**EXERCISE BRIEF**
How do the lines below between the ones holding "Task: Open the media control playlist icon" and "This screenshot has width=528, height=500.", inclusive, read? Give them again exactly, with no other lines.

Stored records
○ ○ ○

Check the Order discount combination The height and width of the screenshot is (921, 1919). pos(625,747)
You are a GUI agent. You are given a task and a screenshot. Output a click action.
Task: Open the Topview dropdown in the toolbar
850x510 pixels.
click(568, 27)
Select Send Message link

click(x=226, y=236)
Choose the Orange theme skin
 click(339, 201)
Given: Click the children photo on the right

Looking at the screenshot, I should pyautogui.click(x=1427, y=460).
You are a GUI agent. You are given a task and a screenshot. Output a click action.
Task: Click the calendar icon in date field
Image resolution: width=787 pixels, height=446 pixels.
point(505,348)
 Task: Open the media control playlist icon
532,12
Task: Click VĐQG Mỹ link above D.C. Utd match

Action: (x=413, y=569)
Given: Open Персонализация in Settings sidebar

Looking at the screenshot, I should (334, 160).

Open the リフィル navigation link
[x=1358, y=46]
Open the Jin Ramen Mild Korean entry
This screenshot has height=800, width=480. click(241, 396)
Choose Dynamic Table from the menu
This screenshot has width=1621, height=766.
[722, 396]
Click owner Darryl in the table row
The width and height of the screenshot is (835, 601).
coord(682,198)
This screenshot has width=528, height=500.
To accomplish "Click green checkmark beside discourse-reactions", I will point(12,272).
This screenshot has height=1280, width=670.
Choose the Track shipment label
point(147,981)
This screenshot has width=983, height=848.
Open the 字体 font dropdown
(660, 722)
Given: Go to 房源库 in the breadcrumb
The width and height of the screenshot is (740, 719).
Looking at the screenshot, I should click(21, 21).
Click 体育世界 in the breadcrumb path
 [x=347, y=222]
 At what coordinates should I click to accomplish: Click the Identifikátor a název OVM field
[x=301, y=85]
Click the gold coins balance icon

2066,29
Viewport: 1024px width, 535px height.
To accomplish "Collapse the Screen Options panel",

○ ○ ○

**RESPONSE TO THE EXERCISE**
 Task: Open the media control playlist icon
532,12
Task: Click VĐQG Mỹ link above D.C. Utd match

Action: (x=413, y=569)
Given: Open Персонализация in Settings sidebar

Looking at the screenshot, I should (334, 160).

Open the リフィル navigation link
[x=1358, y=46]
Open the Jin Ramen Mild Korean entry
This screenshot has height=800, width=480. click(241, 396)
Choose Dynamic Table from the menu
This screenshot has width=1621, height=766.
[722, 396]
Click owner Darryl in the table row
The width and height of the screenshot is (835, 601).
coord(682,198)
This screenshot has width=528, height=500.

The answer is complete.